■ PROMPT 1 ■
Decide whether each statement agrees with the forum thread on Python dictionary keys and values, answering yes or no with the deciding words quoted from the thread: (a) The zip() versions were faster than the listcomp versions on a 10k-item dict. (b) The poster who replied "yes and no" found the given example convincing. (c) The thread says items() and iteritems() already give you the tuples.

This allows the creation of (value, key) pairs using zip(): "pairs =
zip(a.values(), a.keys())". The same relationship holds for the
iterkeys() and itervalues() methods: "pairs = zip(a.itervalues(),
a.iterkeys())" provides the same value for pairs. Another way to create
the same list is "pairs = [(v, k) for (k, v) in a.iteritems()]".
"""

Does that explain it adequately?
Thanks, but yes and no.

Which is also my initial puzzle, items() and iteritems() already gives
you the tuples, why such gurantee or the others ? Doesn't that violate
the general idiom that if we can do certain thing in one way, there
better be one and only one way.

Are there other usage scenarios that would be benefit from this as the
example given is not convincing for me.
 
J

jepler

One reason might be Practicality. The zip() versions handily beat the
listcomp versions on a 10kitem dict. (python2.4)

■ EXERCISE INPUTS ■
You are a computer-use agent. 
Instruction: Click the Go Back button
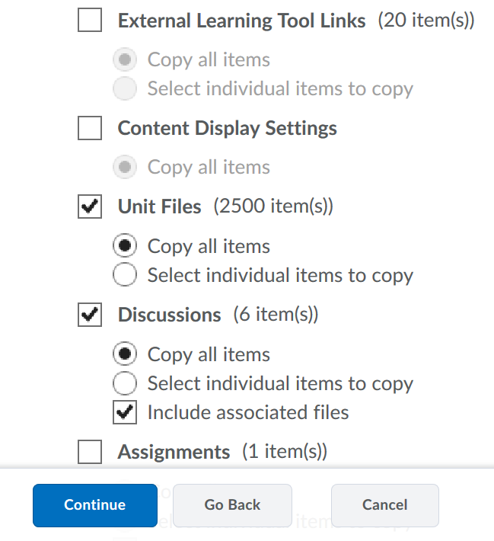coord(232,505)
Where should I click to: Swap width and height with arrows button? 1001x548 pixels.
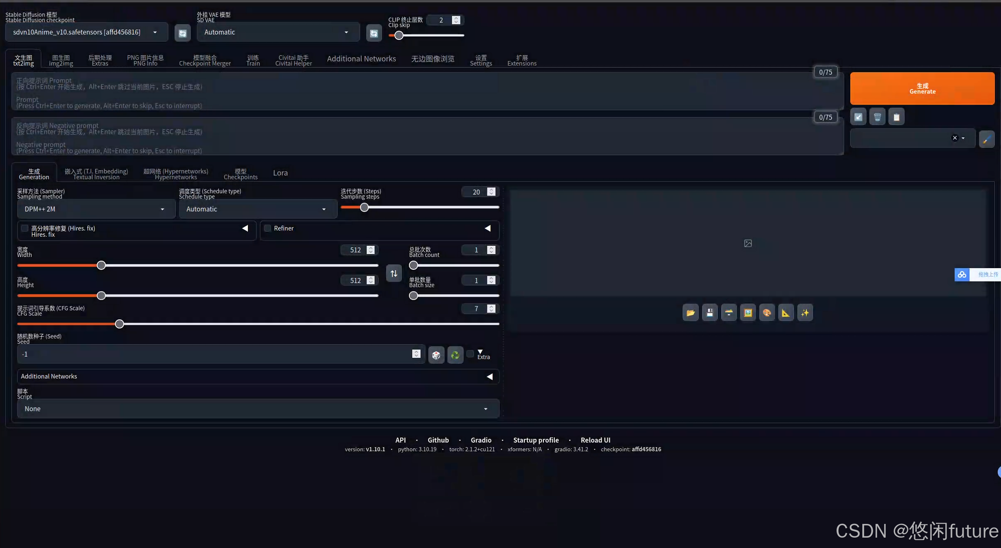tap(394, 273)
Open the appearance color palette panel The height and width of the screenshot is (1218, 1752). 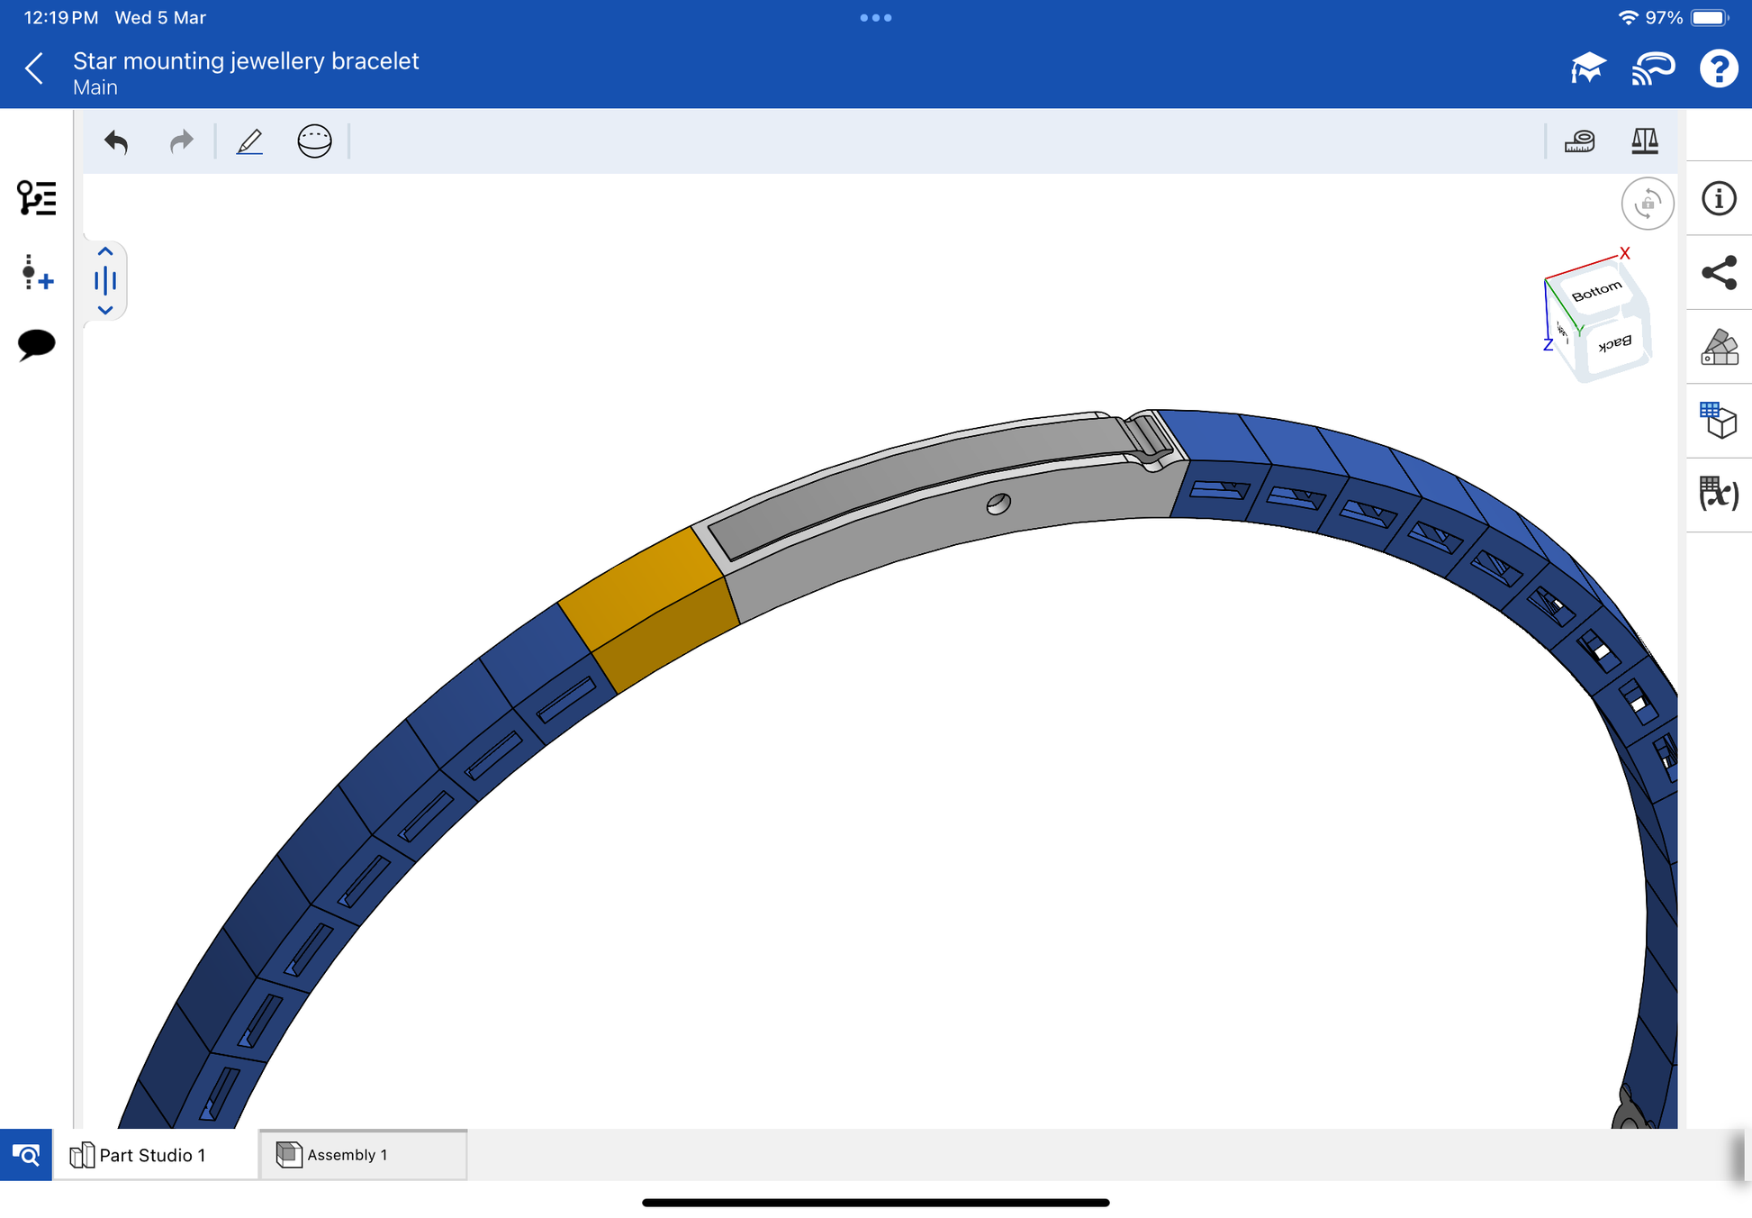pyautogui.click(x=1718, y=347)
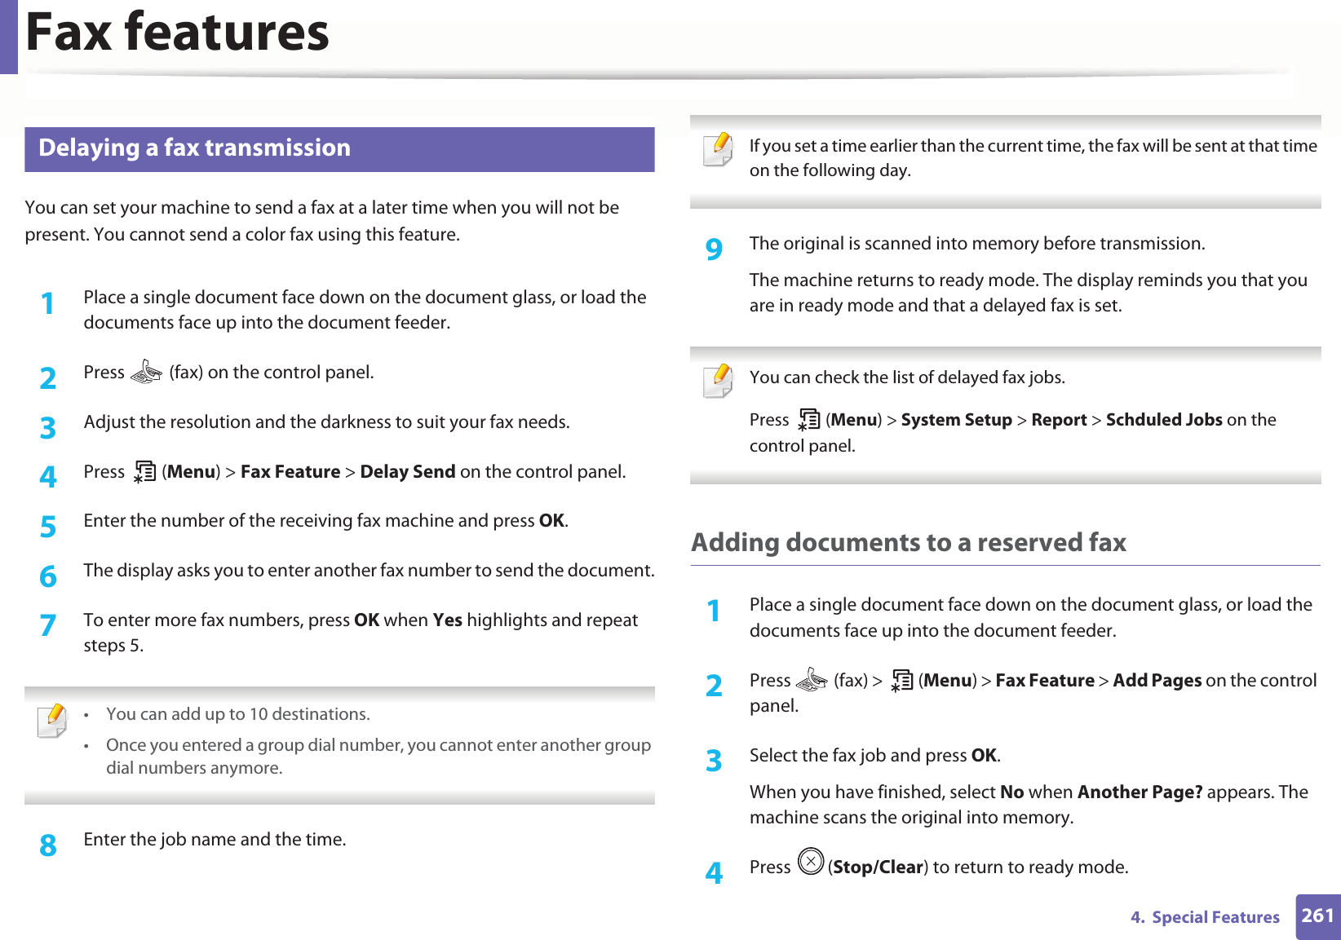Click the Stop/Clear circle icon
Image resolution: width=1341 pixels, height=940 pixels.
click(810, 862)
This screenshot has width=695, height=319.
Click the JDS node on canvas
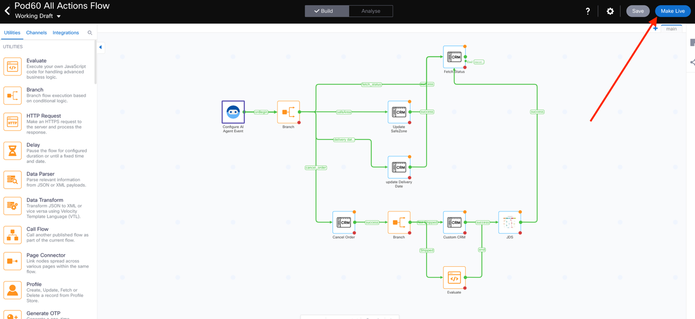(x=509, y=222)
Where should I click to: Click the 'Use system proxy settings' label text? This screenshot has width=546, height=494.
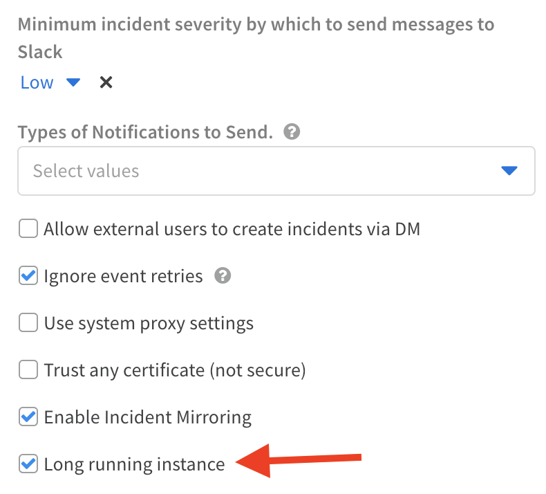pyautogui.click(x=149, y=323)
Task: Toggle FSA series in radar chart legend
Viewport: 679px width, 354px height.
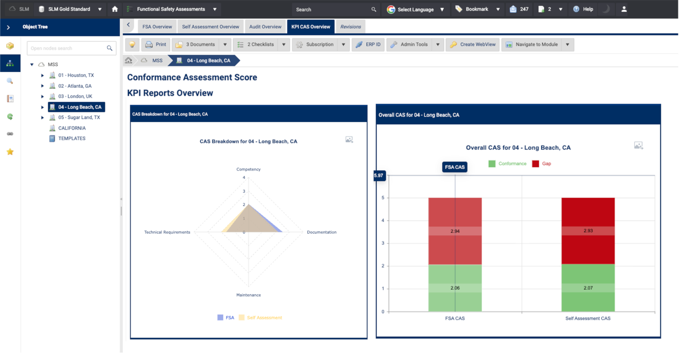Action: pos(226,318)
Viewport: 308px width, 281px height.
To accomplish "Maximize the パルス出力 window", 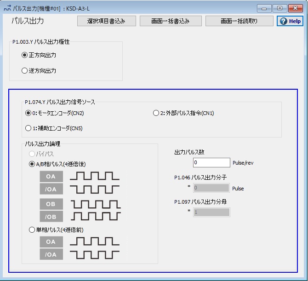I will tap(279, 8).
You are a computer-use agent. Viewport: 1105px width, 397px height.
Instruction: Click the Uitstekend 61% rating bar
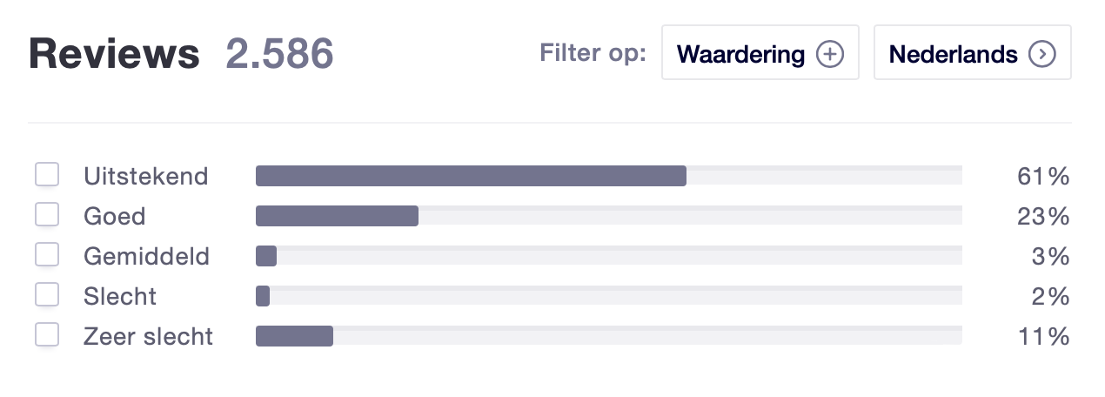click(471, 176)
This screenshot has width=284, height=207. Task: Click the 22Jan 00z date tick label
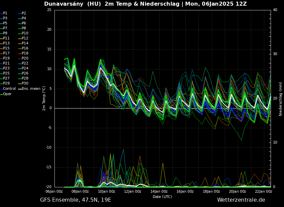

■ PROMPT 2 ■
Recast the records from the line with "Where should I click to: Click" to the line with "Action: pos(226,318)" as a Markdown table with the columns Row and Entry, numbering each row and skipping blank lines. Leave the pictures out.

■ REPLY 1 ■
(a) Yes: "The zip() versions handily beat the listcomp versions on a 10kitem dict."
(b) No: "the example given is not convincing for me."
(c) Yes: "items() and iteritems() already gives you the tuples"

■ REPLY 2 ■
| Row | Entry |
|---|---|
| 1 | Where should I click to: Click the 'Use system proxy settings' label text? This screenshot has width=546, height=494. |
| 2 | pyautogui.click(x=149, y=323) |
| 3 | Task: Toggle FSA series in radar chart legend |
| 4 | Viewport: 679px width, 354px height. |
| 5 | Action: pos(226,318) |